#### [Exercise]
Whenever a line in the data below includes the string "logo", copy it out.

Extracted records
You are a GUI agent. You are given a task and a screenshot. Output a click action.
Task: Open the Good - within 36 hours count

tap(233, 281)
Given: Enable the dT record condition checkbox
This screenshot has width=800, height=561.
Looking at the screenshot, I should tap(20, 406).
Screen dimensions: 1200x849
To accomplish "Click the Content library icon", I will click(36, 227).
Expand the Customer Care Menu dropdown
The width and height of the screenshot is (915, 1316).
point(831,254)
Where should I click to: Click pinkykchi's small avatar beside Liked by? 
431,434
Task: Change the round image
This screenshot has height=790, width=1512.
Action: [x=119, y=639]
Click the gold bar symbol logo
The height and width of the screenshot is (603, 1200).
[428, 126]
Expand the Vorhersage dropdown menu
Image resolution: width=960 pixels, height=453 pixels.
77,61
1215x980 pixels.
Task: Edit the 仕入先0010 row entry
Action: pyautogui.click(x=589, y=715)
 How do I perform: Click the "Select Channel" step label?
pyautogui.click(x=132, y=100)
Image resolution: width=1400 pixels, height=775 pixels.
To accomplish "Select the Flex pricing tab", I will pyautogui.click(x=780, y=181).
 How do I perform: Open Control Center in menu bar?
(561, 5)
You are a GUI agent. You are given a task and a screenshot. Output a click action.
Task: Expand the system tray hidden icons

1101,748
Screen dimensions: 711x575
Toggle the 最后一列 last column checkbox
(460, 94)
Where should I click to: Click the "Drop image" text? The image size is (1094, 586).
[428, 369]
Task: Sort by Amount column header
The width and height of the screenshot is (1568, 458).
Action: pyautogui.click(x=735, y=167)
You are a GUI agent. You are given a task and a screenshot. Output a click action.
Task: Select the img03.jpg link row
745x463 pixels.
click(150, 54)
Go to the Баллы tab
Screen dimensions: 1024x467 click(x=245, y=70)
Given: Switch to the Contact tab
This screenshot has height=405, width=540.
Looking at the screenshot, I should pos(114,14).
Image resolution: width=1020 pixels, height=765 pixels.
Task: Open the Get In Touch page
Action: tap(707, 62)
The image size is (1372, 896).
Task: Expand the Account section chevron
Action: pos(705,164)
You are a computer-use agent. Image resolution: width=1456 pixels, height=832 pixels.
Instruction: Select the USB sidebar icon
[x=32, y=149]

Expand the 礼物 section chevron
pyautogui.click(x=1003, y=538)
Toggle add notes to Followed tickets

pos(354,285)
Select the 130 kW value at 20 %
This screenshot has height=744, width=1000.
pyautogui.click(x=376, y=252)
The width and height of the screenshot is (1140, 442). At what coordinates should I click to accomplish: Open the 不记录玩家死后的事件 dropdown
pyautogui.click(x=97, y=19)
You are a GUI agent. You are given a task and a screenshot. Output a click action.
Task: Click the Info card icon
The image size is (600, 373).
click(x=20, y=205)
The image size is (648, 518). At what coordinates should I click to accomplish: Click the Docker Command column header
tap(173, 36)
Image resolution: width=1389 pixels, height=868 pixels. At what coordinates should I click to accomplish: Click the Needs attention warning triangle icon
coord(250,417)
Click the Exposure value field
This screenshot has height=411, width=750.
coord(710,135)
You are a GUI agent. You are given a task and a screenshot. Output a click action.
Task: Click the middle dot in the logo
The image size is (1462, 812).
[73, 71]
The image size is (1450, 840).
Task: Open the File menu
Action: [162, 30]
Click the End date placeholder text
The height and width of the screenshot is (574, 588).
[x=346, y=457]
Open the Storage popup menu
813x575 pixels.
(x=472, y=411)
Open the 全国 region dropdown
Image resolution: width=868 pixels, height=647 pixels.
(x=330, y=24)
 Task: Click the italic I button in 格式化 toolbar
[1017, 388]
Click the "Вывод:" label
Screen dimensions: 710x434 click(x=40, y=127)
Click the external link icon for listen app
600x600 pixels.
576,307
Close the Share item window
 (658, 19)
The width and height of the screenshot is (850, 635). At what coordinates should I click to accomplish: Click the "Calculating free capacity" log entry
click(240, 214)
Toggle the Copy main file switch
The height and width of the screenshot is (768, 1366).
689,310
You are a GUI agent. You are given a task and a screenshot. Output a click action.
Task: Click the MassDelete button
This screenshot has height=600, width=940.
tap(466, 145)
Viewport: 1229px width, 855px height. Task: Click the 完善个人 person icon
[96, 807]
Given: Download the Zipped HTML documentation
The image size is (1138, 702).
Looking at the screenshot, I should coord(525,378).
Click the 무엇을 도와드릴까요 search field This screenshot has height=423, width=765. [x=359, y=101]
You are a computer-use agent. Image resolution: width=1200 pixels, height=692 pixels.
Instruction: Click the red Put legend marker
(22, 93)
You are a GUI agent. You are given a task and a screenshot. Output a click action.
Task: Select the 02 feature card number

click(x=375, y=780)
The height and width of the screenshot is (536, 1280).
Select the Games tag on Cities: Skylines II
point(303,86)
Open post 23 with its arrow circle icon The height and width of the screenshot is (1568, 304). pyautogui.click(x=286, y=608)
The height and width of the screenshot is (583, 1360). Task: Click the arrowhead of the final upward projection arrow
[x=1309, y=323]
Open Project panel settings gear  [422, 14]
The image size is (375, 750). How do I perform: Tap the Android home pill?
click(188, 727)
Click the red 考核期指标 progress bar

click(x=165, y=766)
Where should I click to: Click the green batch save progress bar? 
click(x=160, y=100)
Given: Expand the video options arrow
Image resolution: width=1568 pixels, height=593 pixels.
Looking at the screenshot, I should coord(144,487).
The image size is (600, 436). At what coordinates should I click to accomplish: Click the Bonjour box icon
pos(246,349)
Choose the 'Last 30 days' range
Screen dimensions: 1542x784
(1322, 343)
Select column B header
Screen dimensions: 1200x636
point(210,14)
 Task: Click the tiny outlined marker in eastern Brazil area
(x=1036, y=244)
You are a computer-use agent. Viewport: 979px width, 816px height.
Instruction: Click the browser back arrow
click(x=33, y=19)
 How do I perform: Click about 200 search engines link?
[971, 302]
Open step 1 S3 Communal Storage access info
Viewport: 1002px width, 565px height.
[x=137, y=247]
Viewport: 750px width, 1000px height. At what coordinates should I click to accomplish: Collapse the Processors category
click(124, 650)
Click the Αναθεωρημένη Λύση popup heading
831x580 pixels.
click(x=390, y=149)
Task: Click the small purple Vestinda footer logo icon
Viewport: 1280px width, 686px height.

#### [Response to the task]
Click the gold bar symbol logo
Task: Click the middle dot in the logo
Task: Click the small purple Vestinda footer logo icon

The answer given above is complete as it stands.